- TASK BRIEF
Transcribe the listing that follows exactly, from its first line to its last.

[DATA TO EXAMINE]

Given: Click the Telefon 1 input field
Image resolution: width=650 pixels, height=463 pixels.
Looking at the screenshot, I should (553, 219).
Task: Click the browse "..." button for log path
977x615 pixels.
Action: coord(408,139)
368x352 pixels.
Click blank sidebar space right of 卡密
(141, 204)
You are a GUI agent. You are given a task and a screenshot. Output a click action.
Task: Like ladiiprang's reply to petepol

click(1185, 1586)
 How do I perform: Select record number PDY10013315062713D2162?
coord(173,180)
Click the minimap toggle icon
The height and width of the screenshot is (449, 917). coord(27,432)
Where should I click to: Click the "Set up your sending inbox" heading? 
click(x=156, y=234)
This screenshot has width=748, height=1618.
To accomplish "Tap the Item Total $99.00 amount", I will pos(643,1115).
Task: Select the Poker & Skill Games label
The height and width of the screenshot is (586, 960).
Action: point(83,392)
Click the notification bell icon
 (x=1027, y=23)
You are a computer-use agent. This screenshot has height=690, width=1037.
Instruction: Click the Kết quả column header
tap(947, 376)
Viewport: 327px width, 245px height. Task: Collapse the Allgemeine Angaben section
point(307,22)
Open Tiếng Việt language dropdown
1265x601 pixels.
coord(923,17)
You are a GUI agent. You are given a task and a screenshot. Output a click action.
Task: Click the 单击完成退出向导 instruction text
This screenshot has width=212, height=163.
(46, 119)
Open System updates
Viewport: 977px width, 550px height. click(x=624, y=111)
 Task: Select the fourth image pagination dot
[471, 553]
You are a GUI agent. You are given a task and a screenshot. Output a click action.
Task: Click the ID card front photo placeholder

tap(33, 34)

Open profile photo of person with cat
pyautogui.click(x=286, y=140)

[/DATA TO EXAMINE]

- RESPONSE TO THIS TASK
Given: Click the Telefon 1 input field
Image resolution: width=650 pixels, height=463 pixels.
Looking at the screenshot, I should (553, 219).
Task: Click the browse "..." button for log path
977x615 pixels.
Action: coord(408,139)
368x352 pixels.
Click blank sidebar space right of 卡密
(141, 204)
You are a GUI agent. You are given a task and a screenshot. Output a click action.
Task: Like ladiiprang's reply to petepol

click(1185, 1586)
 How do I perform: Select record number PDY10013315062713D2162?
coord(173,180)
Click the minimap toggle icon
The height and width of the screenshot is (449, 917). coord(27,432)
Where should I click to: Click the "Set up your sending inbox" heading? 
click(x=156, y=234)
This screenshot has width=748, height=1618.
To accomplish "Tap the Item Total $99.00 amount", I will pos(643,1115).
Task: Select the Poker & Skill Games label
The height and width of the screenshot is (586, 960).
Action: point(83,392)
Click the notification bell icon
 (x=1027, y=23)
You are a computer-use agent. This screenshot has height=690, width=1037.
Instruction: Click the Kết quả column header
tap(947, 376)
Viewport: 327px width, 245px height. Task: Collapse the Allgemeine Angaben section
point(307,22)
Open Tiếng Việt language dropdown
1265x601 pixels.
coord(923,17)
You are a GUI agent. You are given a task and a screenshot. Output a click action.
Task: Click the 单击完成退出向导 instruction text
This screenshot has width=212, height=163.
(46, 119)
Open System updates
Viewport: 977px width, 550px height. click(x=624, y=111)
 Task: Select the fourth image pagination dot
[471, 553]
You are a GUI agent. You are given a task and a screenshot. Output a click action.
Task: Click the ID card front photo placeholder

tap(33, 34)

Open profile photo of person with cat
pyautogui.click(x=286, y=140)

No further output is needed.